We have limestone as our bedrock; it gives the horses good bones. Staring at the winter-gray striations and white rock faces in that old limestone quarry gave me nothing back but misery. Sometimes out of misery—because you have to climb out of it—ideas come.
So I reckoned that since he’d run away to join the circus, he’d likely stay somewhere within the orbit of the circus. Why would he distance himself from the people he had just so passionately joined?
Unless he’d had a row with one of them, which was the only reason I could think of for his disappearance. Cwawfod’s “mysterious” reference would suggest some difficulty, wouldn’t it? And if so, my father’s habit was to let things cool down and then reenter. That gave me the first idea of a plan.
Second, I began to put together the things my father liked to do. He liked to socialize and had a lot of friends, including some who would probably ask no questions if he dropped in and asked for a bed for the night. At this thought, some comfort enrobed me—until the next consideration hit me like a chisel to the chest.
What if he’d fallen ill? What if they’d taken him to some hospital, because they couldn’t cope with him on the road? And, not sure of their responsibility for him, had just left him there? I can tell you now, and it’s useful for you to know this—those were the moments when I learned how to keep panic at bay.
I filled the next several days with extraordinary activity. I behaved like “a red-bottomed bee,” to quote Mother. I roamed all over, and as I did so, a kind of guidance began to emerge, like a finger pointing from the clouds.
Get a map. You couldn’t buy a local map in those days; it had to be a map of the country. In any case maps don’t show which towns have hospitals and which don’t. But I need a map to follow the show. In other words, go looking for him loose and tight, search among hospitals and his friends, and shadow the show every alternate night.
And so my thoughts went; and so my search began. I hopped back into the car and headed for the city of Limerick.
More rain; I half-slipped on the wet steps of Barringtons Hospital. At the booth inside the door I made my inquiry.
“We do,” said the porter. “We do hav
e him. He’s up in the General Ward. Go up the stairs and he’s down the corridor, second last door on the left.”
I went back out and bought a bag of apples from the woman at the stall. She looked at me with pity.
“If he’s dying, apples is no good to him.”
Inside again, I established the “second last door on the left” by finding the last door on the left and turning back. A nurse with a great white bonnet like a sail said, “You don’t look sick at all.”
“I’m looking for Mr. Harry MacCarthy.”
“Thank God! Take him home with you, it’d give us peace and ease. He’s down there, that far bed.”
The relief! The exhaled, gasping relief!
“Is he all right?”
“The leg’ll mend but he won’t.” She answered my puzzled expression by saying, “People are born that way.”

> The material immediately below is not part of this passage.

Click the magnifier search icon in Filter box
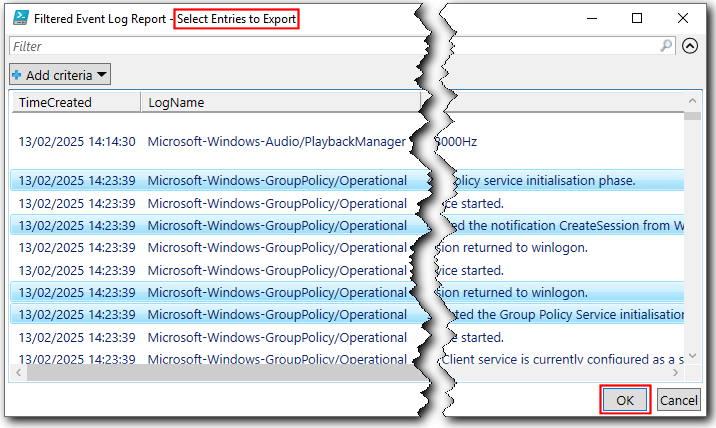 [667, 46]
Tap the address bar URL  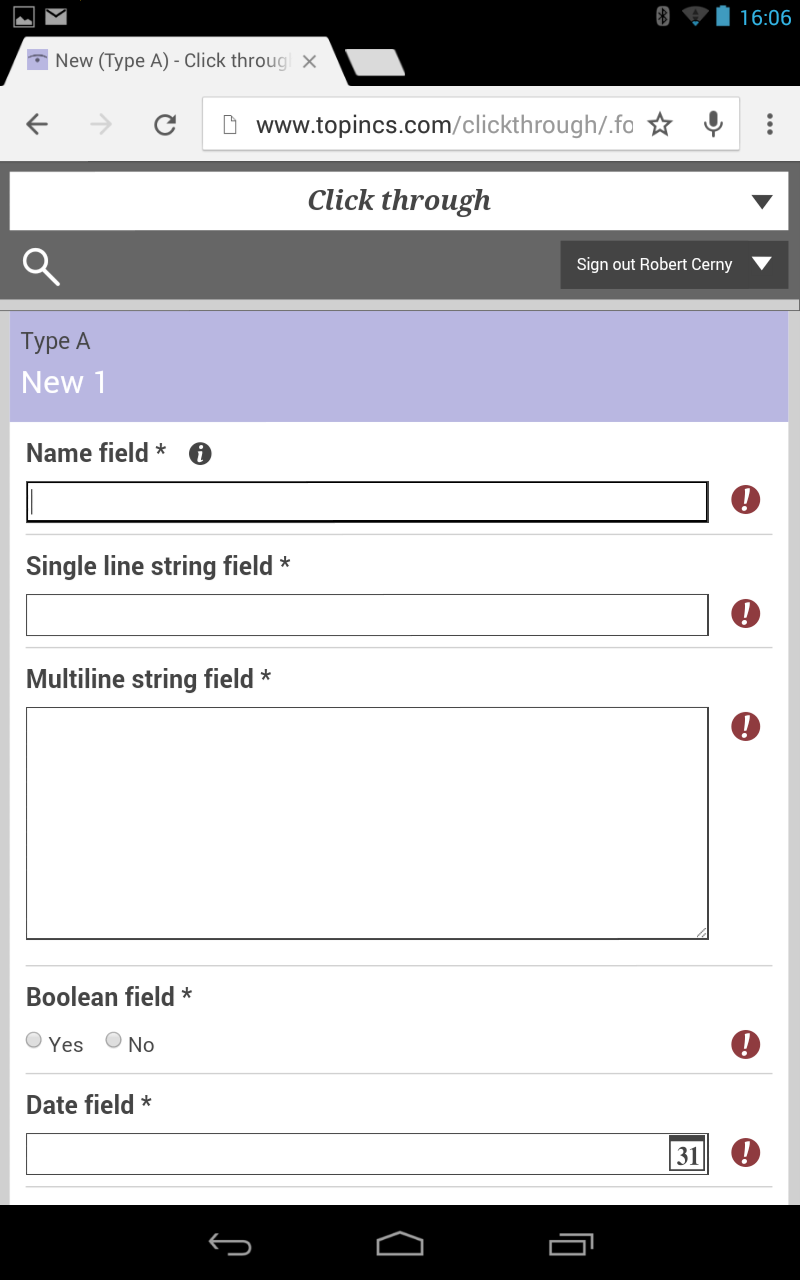tap(440, 124)
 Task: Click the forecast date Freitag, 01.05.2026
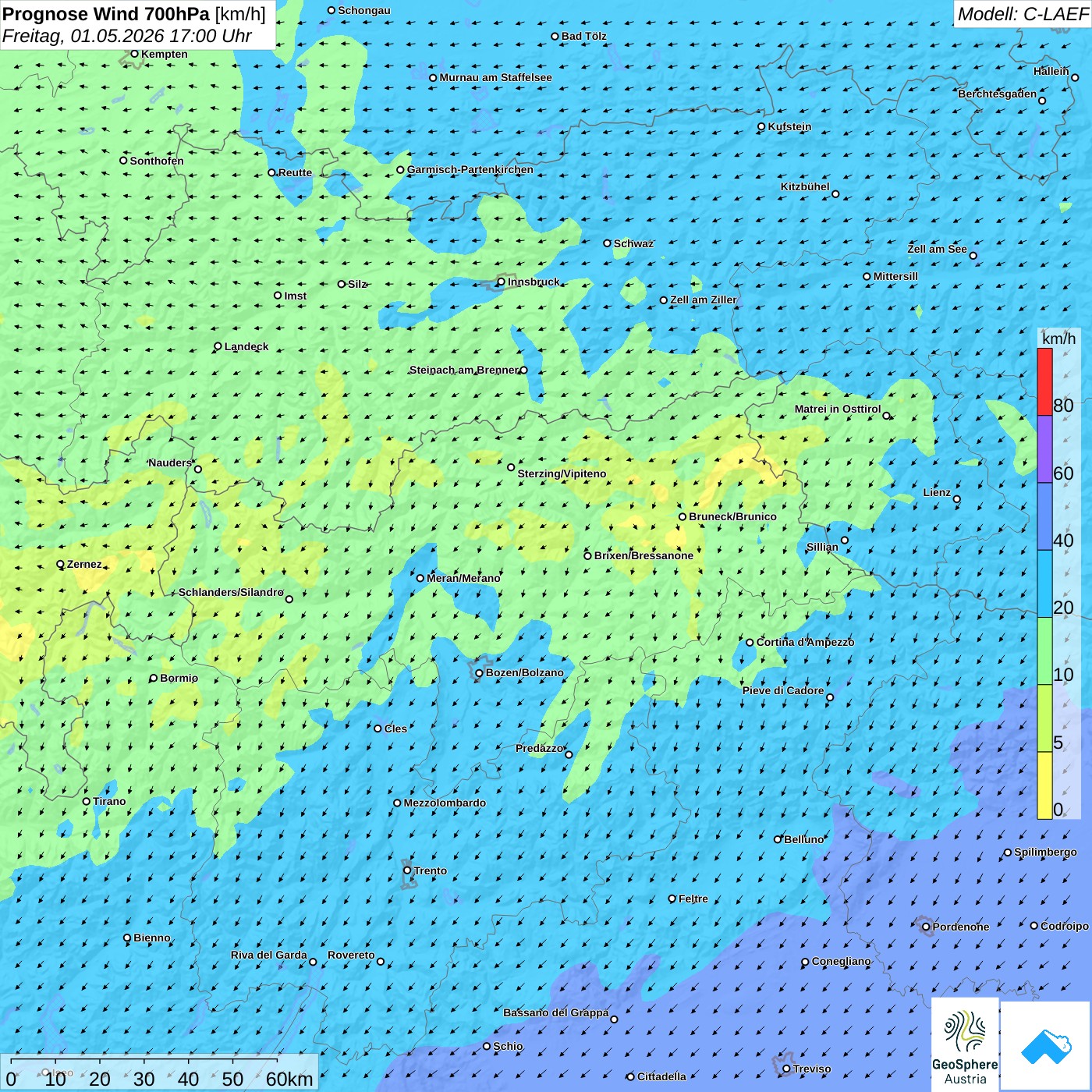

And so he was—Harry MacCarthy, a man with a small face and a shock of vertical black hair. Isn’t there a religion somewhere in which the men grow a topknot so that God can lift them up to Heaven?
“Who are you?” He took sourness to new heights.
I said, “I have the wrong man.”
“Do you smoke?”
I shook my head.
“What use are you, so?”
That wasn’t all he said. If language makes kinship he was Billy Flock’s brother. I said, “What happened to you anyway?”
“Flockin’ pony. Couldn’t jump the flockin’ wire.”
I said, “They have to be trained to jump wire.”
“How the flock would you know?”
“Would you like an apple, Mr. MacCarthy?”
“Ah, flock off with yourself.”
Which I did, my nostrils filled with disinfectant, my heart with disappointment.